The Texas Book Festival awards the Texas Writer Award each year to a Texas author who has made a significant contribution to the literary arts. Previous recipients include Tim O’Brien, Sarah Bird, Sandra Cisneros, Steven Weinberg, Attica Locke, and Pat Mora.
This year, we are honored to name Elizabeth McCracken—award-winning novelist and short story writer, a National Book Award finalist, and Fiction Chair at the Michener Center for Writers—as the recipient of the 2022 Texas Writer Award.
We asked Elizabeth—whose new book The Hero of This Story is her eighth published full-length work—about moving to Texas, her favorite Texas Book Festival memories (she’s been coming for more than twenty years), and her love for Barton Springs Pool.
Where did you grow up?
I’m a New Englander, born and mostly bred right around Boston, though I spent some of my childhood in Portland, Oregon, and my sixth year in London.
What brought you to Austin and Texas?
I came to Austin nearly thirteen years ago to take a job teaching at the University of Texas, the first full-time, permanent teaching job I’ve ever had.
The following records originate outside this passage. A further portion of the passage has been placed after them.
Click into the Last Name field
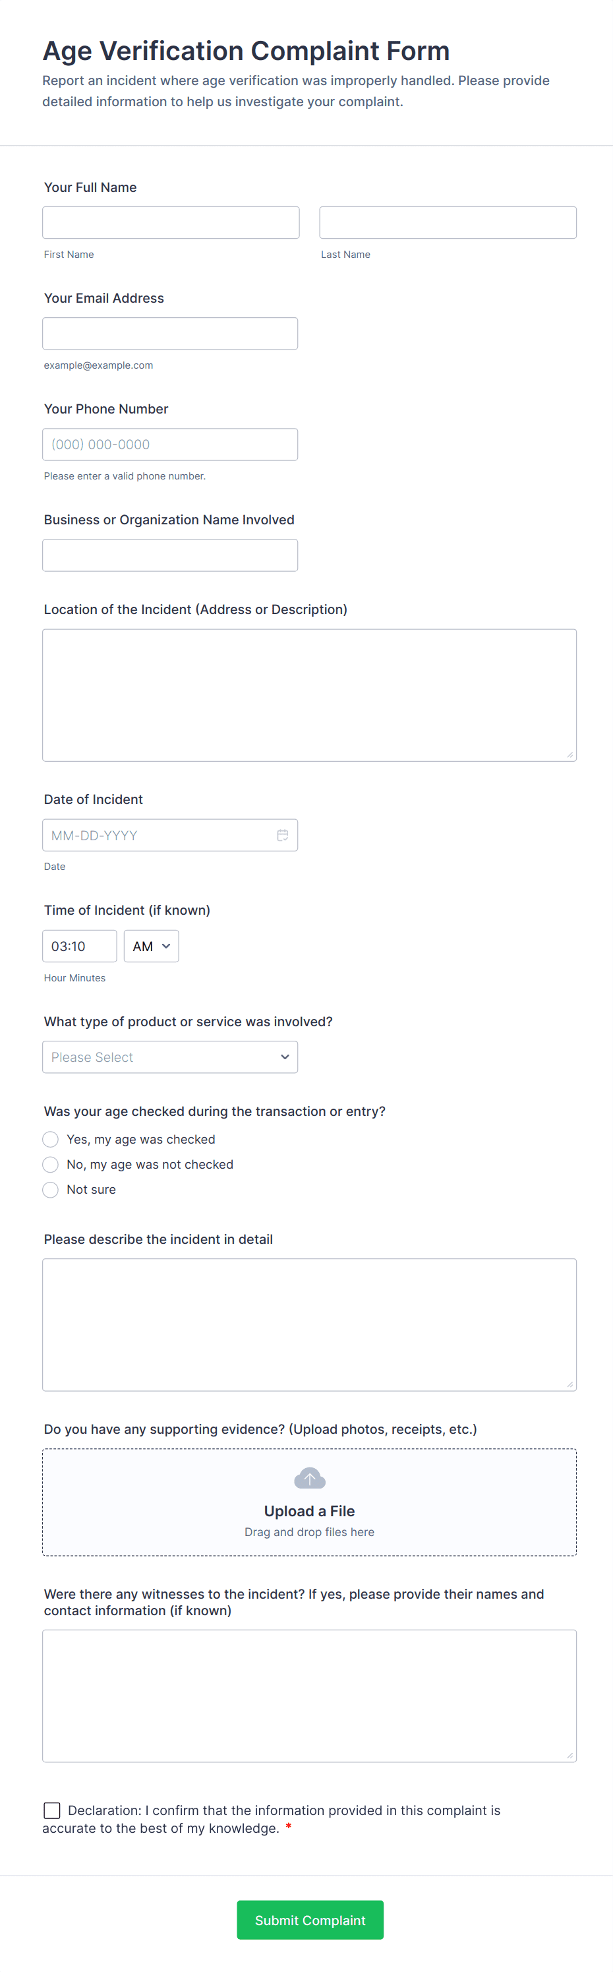The height and width of the screenshot is (1972, 613). pos(448,223)
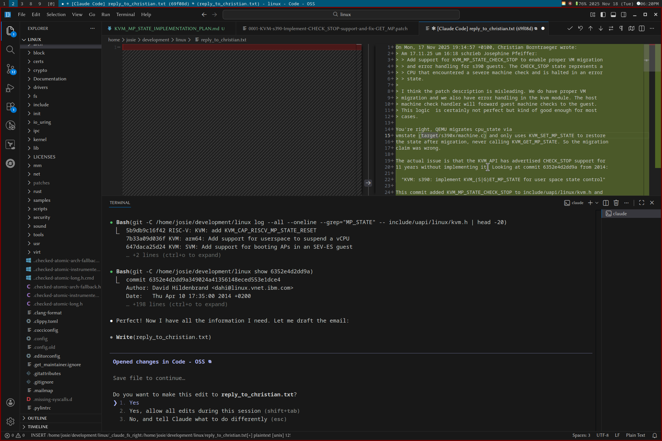Accept diff changes with checkmark icon
The height and width of the screenshot is (441, 662).
coord(570,29)
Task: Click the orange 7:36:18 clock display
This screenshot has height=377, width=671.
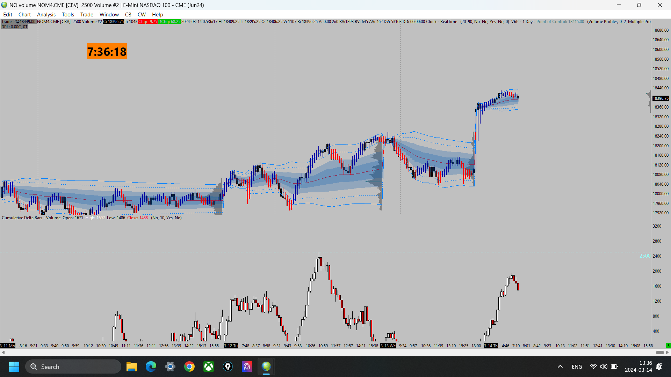Action: pyautogui.click(x=107, y=51)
Before that, I and my family were fairly itinerant—we came from Iowa City, were in Cambridge, Massachusetts before that. Edward Carey, my ball & chain, and I also spent stints in France, Denmark, Berlin, and Ireland.
Do you remember your first time at the Texas Book Festival?
I first came to the Festival in 2001. I landed during some historic thunderstorms and flooding, though I didn’t know they were historic then, only that they were terrifying and large. I remember hearing Joseph Ellis speak at the [First Edition Literary Gala]—I don’t know how I scored a ticket to the Gala and a plus one (I took my best friend from high school, Marguerite) but it was fantastic.
What are some of your most salient memories from attending the Festival in years past?
Hearing Max Porter and Paul Lisicky . . . two tall, tender men talking about grief. [Or] Colonizing a fancy bathroom at the authors’ party with Eimear McBride. My favorite memory [was interviewing] Tim O’Brien, who I love, in one of the big historical legislative rooms [at the Capitol], and I only asked him questions about our mutual obsession, magic, and how it intersected with writing. I had a wonderful time. I think some of the people in the audience who were expecting to hear him talk about war were confused.
How, if at all, has living in Texas/Austin influenced your writing, your characters, your stories?
Texas has just started creeping into my work—I’ve written a story set in Austin, one in Galveston, and the narrator of my latest book lives in Austin. Probably the biggest influence: before I got here I had no sense, really, of how being from a state could affect how you think about yourself as a writer. Texan writers talk about being Texan. Writers from Massachusetts (we don’t even have an adjective) don’t, so much. Or at least I didn’t. I like that sense of region that living in such a distinct place—a place whose inhabitants think about all the time—has given me and my work.
What’s a secret about Barton Springs Pool that most people don’t know about?
Barton Springs feels like nothing but secrets to me. It’s what keeps me getting up at 5:00 a.m. to go there: I will never know everything about it. I am partial to the fact that when people jump in wearing perfume, I can smell and taste it.